從安全的觀點來看,NIST在它的報告中指出,這五種算法作爲AES標準都有其合適的安全性能。但這並不表明除Rijndael外的其他四種算法有什麼不當之處,當把多種分析小組對它們的評價也作爲考慮之列時,NIST小組感覺還是把Rijndael作爲AES更爲合適。NIST考慮過選擇複合函數作爲AES的可能性。因爲大家曾廣泛討論過複合算法的課題。在公開評審期間評審爭論都是有關或贊同或反對把複合算法作爲標準。NIST的AES評選小組認爲這些評論探討優先於算法的評估。概括的講,AES評選小組決定選擇一種算法有幾個原因,首先,其他贊同的算法如(3-DES)提出了對系統的彈性要求,會因爲成爲AES而變成一個問題;其次,複合AES的密鑰程度對提高安全等級;第三,單一的AES算法會促進共同的操作性來減少應用的複雜性,這種應用也同樣遵從於AES的特殊範例,比起復合AES算法也更能在實施中帶來較少的花費;第四,考慮到潛在的知識產權問題,費用問題,單一的AES算法也保護了設計者的利益。

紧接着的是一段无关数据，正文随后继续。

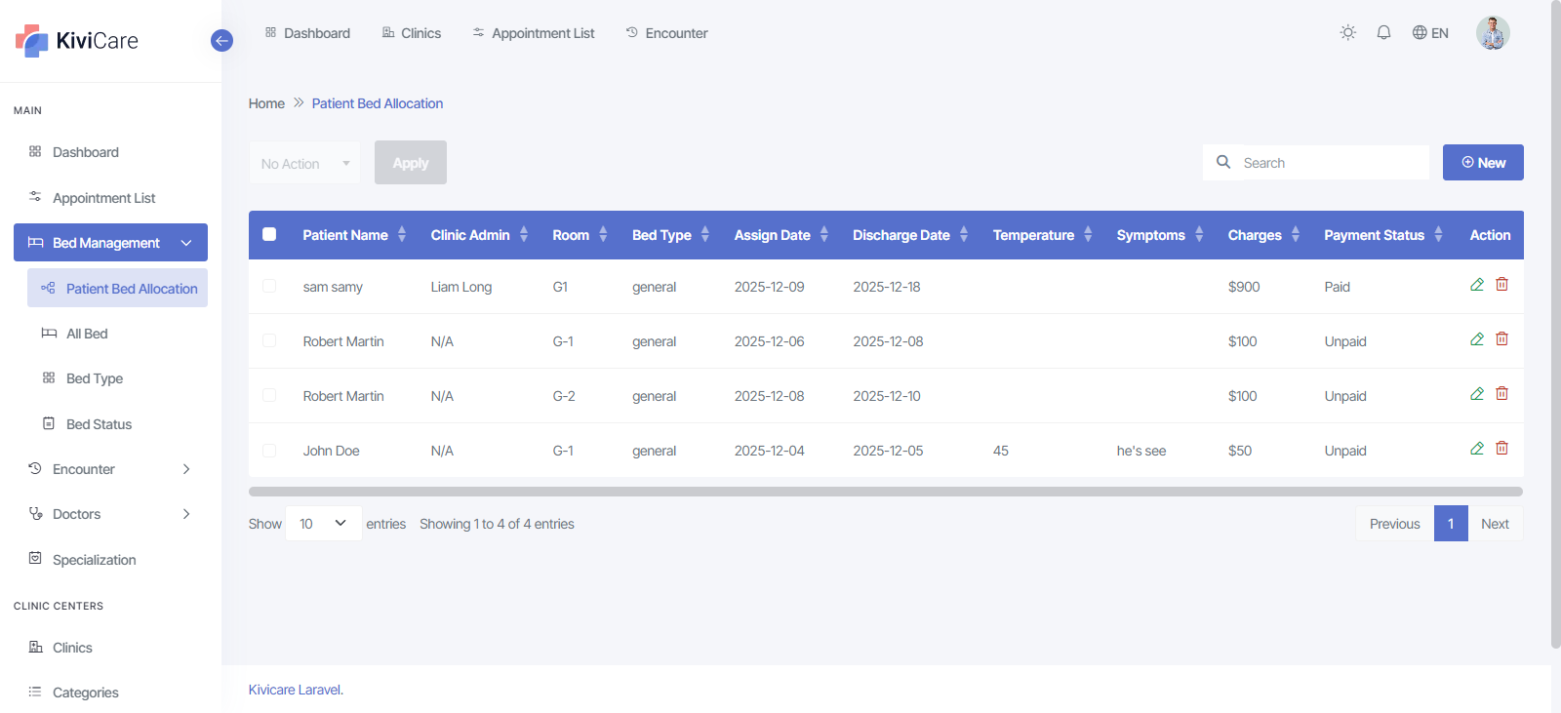
Task: Click the New button
Action: [x=1482, y=163]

NIST對Rijndael算法不會做改動,比如增加循環的次數。早在NIST的AES選擇小組對最後的5個入圍者評審之前,他們就討論是否對於某一種或幾種算法的循環次數進行改變的問題。這個問題在提交給公衆評論期間就提出了。一些公衆評議表明了改變循環次數的特別理由,但大多數並沒有提出什麼理由來。似乎也沒有達成有關算法,循環次數應該改變的協議。(即使達成了也沒有確切指出應如何改變)。NIST小組認識到改變循環次數可能會削弱大量分析的有效性,而這種分析兩年前就已開始。對於一些算法來說,如何用循環次數的不同完全定義一個算法並不十分清楚。同樣也不十分清楚這種改變對於完全性的影響。另一個問題是,沒有一個算法的研究者打算改變他們算法中的循環次數。而是在1999年夏天曾允許他們對自己的產品進行一些改動。基於這麼多原因,NIST的AES小組還是決定在保持5個算法原有風貌上對其評估繼而進行選擇也許是更合適的。
NIST將會繼續對Rijndael的密碼分析進行研究、開發,同時對於其他標準密碼算法也會進行研究。一旦AES成爲官方標準,那麼每5年便會對其評估一次,在合適的時候考慮到一些特殊環境,對於標準的修改工作也將會進行。當需要立即引起注意的問題出現時,NIST會迅速行動,並考慮各種可選擇的算法。
可以預言在Rijndael公佈不久,應用Rijndael的商用產品會很快出現。然而從時間表上看,AES直到2001年纔會成爲官方標準,當AES成爲官方標準,NIST就會對應用Rijndael的產品進行測試。